## [Goal of the exercise]
Return all of the data below verbatim and exclude every picture.

## [Stored records]
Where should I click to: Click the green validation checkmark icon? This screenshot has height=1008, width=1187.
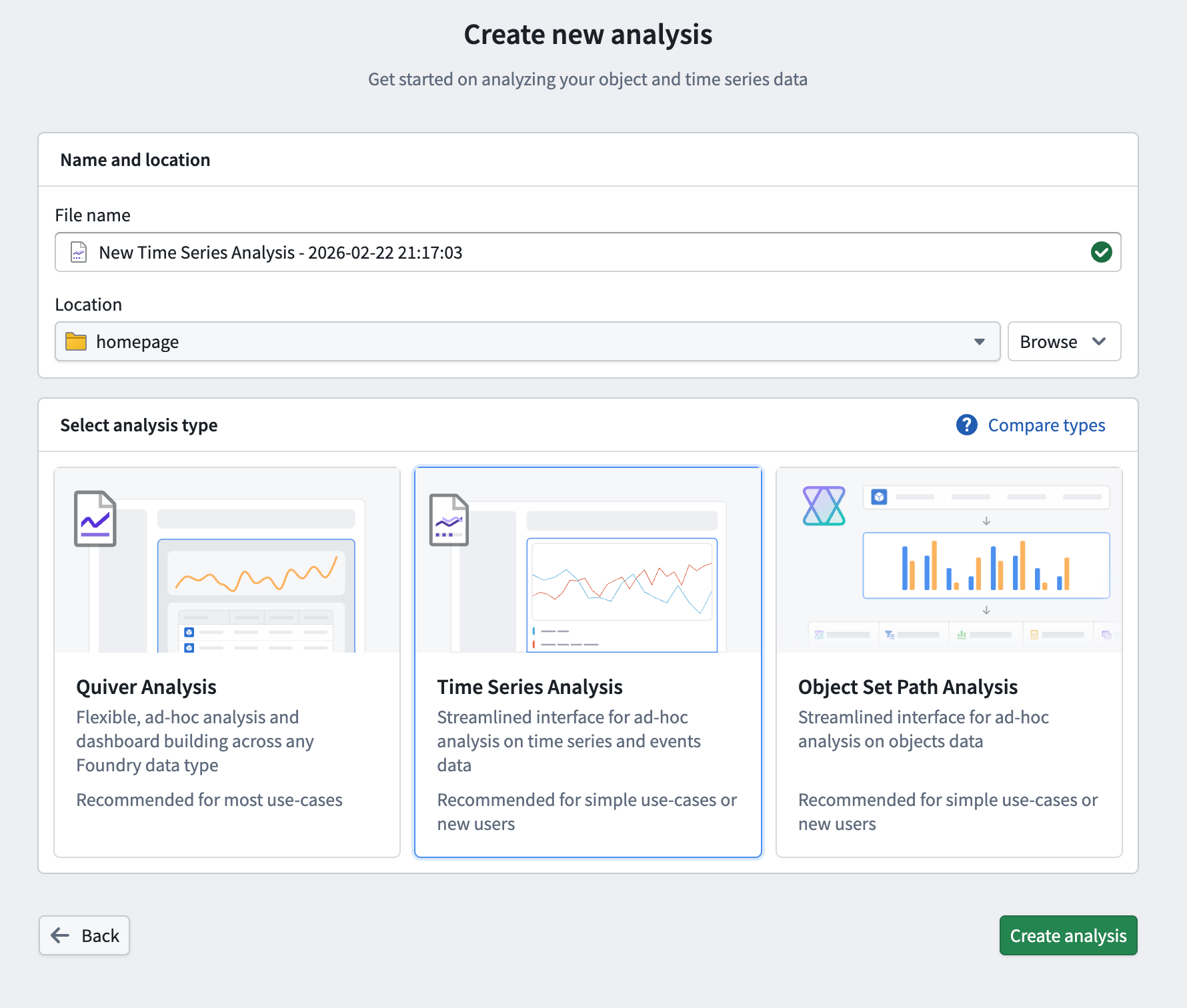(1102, 252)
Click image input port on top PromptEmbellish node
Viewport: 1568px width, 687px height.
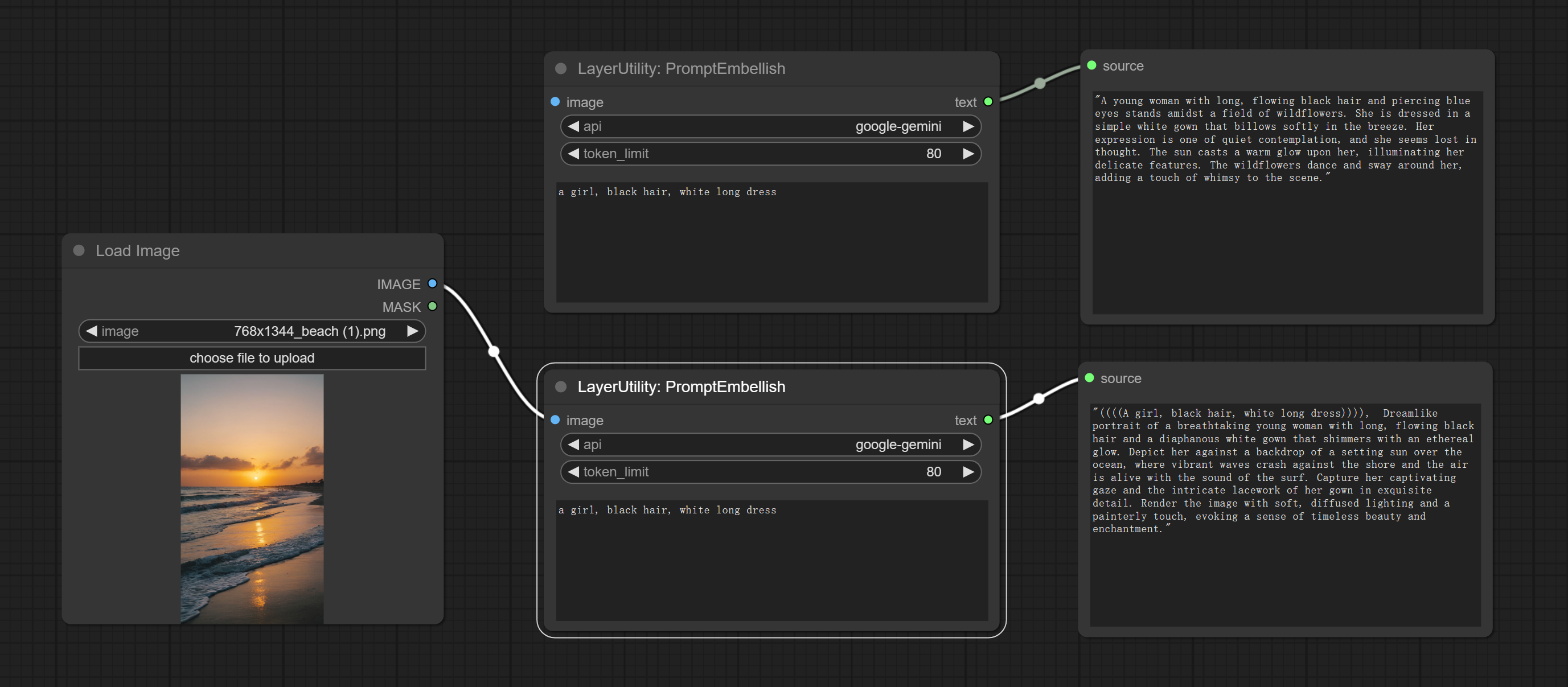(x=555, y=102)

## [Answer for the task]
Where should I click to: Click the green validation checkmark icon? This screenshot has height=1008, width=1187.
(1102, 252)
Click image input port on top PromptEmbellish node
Viewport: 1568px width, 687px height.
(x=555, y=102)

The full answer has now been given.